• **Description of the task**:
Reproduce, word for word, every line starting at the line that contains "Click the Xmcs entry under Plot 1" and ending with the final line of the entries.

○ ○ ○ ○ ○

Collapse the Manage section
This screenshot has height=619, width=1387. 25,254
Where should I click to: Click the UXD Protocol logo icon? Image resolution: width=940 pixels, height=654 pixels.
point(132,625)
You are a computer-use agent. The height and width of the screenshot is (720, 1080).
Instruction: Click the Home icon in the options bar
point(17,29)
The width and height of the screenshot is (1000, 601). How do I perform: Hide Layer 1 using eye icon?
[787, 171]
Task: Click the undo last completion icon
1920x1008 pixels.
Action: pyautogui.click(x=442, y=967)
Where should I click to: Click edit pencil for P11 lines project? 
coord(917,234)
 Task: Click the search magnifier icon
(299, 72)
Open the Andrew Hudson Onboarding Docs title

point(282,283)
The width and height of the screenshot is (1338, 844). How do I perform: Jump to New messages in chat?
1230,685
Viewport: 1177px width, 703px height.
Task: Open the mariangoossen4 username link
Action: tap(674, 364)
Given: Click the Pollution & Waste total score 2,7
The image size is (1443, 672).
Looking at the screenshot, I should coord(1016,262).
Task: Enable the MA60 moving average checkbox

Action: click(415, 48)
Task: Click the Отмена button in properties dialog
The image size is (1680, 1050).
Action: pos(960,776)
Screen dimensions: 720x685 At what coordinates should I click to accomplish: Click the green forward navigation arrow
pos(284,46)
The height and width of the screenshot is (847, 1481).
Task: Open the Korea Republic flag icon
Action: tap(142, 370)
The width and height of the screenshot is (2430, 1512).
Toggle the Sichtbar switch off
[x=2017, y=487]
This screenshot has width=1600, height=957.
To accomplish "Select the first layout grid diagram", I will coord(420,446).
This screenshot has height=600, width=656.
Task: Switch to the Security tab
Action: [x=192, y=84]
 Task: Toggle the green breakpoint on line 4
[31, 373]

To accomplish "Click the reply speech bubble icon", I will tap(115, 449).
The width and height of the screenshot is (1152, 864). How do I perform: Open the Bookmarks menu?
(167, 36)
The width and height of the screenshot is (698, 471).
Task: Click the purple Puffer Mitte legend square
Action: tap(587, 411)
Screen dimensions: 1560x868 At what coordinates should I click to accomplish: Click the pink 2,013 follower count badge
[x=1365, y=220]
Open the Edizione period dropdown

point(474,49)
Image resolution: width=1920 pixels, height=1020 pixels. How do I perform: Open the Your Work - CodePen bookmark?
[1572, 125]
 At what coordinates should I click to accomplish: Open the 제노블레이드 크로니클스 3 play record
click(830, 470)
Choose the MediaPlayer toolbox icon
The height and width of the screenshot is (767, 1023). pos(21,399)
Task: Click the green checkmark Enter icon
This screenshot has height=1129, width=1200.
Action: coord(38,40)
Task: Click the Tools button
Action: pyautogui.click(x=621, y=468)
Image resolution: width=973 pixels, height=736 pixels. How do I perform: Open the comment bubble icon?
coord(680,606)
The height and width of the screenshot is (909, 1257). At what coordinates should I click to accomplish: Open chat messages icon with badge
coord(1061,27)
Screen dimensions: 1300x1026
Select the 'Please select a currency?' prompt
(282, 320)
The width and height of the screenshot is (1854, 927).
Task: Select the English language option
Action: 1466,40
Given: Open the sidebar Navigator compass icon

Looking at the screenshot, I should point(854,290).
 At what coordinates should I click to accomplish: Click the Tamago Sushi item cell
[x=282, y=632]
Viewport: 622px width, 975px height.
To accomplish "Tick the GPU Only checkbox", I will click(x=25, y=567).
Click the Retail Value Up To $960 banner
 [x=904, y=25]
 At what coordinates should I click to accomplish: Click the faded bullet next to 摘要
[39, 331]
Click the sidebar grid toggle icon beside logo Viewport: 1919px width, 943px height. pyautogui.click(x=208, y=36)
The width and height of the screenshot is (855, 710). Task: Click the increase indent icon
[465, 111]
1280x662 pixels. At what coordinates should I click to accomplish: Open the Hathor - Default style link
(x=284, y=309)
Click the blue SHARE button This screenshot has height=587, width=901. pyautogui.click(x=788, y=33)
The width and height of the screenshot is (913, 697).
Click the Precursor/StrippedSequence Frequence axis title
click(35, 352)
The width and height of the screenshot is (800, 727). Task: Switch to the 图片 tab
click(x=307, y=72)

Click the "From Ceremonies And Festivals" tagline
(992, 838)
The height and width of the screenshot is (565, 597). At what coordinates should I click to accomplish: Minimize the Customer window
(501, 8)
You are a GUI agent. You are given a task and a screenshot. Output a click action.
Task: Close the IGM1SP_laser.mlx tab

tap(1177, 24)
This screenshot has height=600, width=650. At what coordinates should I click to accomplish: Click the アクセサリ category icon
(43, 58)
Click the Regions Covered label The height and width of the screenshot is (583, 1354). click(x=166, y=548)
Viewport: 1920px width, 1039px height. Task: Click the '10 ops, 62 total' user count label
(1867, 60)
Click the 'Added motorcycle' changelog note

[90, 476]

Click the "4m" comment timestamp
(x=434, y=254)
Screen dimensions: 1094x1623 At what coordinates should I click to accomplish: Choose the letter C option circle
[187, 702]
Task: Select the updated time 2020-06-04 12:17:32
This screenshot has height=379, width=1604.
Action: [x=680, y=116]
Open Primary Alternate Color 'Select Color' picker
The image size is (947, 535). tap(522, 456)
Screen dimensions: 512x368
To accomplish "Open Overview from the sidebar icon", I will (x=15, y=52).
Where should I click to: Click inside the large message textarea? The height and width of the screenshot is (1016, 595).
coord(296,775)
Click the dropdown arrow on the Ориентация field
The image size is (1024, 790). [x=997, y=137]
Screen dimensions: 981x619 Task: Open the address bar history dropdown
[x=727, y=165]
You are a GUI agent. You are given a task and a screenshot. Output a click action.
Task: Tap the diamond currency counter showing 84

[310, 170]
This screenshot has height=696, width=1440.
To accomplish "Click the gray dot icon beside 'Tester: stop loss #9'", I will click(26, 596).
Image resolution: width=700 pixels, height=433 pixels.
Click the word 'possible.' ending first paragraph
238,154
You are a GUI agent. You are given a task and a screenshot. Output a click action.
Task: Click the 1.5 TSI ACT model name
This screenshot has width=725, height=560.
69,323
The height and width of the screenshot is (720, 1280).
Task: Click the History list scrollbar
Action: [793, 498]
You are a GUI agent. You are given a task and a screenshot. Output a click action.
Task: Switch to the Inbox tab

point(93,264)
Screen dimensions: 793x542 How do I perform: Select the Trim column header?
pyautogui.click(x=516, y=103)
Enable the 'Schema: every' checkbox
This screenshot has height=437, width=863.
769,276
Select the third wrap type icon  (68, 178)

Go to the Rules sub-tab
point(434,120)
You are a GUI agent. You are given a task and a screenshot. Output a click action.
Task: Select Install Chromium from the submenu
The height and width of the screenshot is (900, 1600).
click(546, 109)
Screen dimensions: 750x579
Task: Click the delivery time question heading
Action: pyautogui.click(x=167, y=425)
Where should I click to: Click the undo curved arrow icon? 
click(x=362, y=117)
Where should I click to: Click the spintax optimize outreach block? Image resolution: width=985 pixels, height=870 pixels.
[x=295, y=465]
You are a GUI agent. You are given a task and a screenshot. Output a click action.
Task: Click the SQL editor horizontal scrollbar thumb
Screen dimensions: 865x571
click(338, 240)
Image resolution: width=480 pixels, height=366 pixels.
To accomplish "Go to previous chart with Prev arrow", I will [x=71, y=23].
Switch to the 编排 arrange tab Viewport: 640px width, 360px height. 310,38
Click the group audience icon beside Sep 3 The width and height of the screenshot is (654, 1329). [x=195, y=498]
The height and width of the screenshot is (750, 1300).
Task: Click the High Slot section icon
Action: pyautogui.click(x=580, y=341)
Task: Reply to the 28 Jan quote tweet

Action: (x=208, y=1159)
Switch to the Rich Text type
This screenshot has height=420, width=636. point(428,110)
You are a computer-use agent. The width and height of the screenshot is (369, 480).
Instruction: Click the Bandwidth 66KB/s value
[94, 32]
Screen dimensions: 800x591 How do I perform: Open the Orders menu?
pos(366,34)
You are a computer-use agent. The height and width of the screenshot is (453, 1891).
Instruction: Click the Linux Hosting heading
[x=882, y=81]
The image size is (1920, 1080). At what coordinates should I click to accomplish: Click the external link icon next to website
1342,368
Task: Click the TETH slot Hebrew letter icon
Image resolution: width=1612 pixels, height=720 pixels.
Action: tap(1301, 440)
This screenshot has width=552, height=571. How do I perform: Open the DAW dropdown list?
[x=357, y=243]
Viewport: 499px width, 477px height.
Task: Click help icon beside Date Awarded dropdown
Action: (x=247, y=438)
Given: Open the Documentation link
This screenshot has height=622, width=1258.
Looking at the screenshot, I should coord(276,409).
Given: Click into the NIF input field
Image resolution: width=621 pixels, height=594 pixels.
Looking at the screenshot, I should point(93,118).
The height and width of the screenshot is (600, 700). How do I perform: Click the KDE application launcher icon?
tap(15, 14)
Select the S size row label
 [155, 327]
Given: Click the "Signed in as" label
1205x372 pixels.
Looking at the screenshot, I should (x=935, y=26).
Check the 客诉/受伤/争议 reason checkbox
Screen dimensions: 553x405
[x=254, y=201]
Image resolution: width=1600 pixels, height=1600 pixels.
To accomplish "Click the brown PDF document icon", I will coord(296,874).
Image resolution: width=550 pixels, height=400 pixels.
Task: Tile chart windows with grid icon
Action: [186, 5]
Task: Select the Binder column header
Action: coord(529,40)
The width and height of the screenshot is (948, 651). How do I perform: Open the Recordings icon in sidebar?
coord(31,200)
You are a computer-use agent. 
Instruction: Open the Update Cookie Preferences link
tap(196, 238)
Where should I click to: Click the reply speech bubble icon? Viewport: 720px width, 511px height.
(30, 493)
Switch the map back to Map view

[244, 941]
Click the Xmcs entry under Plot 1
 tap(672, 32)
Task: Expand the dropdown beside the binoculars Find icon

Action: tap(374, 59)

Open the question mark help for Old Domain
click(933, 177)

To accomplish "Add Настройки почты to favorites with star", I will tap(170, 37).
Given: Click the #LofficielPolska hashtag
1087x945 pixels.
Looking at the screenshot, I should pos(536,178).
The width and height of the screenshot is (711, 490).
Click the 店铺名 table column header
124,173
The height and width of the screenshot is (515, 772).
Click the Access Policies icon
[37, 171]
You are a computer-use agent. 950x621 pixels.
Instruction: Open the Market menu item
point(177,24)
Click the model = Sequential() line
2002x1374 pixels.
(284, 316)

○ ○ ○ ○ ○

• **Final answer**:
Click the Xmcs entry under Plot 1
 tap(672, 32)
Task: Expand the dropdown beside the binoculars Find icon

Action: tap(374, 59)

Open the question mark help for Old Domain
click(933, 177)

To accomplish "Add Настройки почты to favorites with star", I will tap(170, 37).
Given: Click the #LofficielPolska hashtag
1087x945 pixels.
Looking at the screenshot, I should pos(536,178).
The width and height of the screenshot is (711, 490).
Click the 店铺名 table column header
124,173
The height and width of the screenshot is (515, 772).
Click the Access Policies icon
[37, 171]
You are a computer-use agent. 950x621 pixels.
Instruction: Open the Market menu item
point(177,24)
Click the model = Sequential() line
2002x1374 pixels.
(284, 316)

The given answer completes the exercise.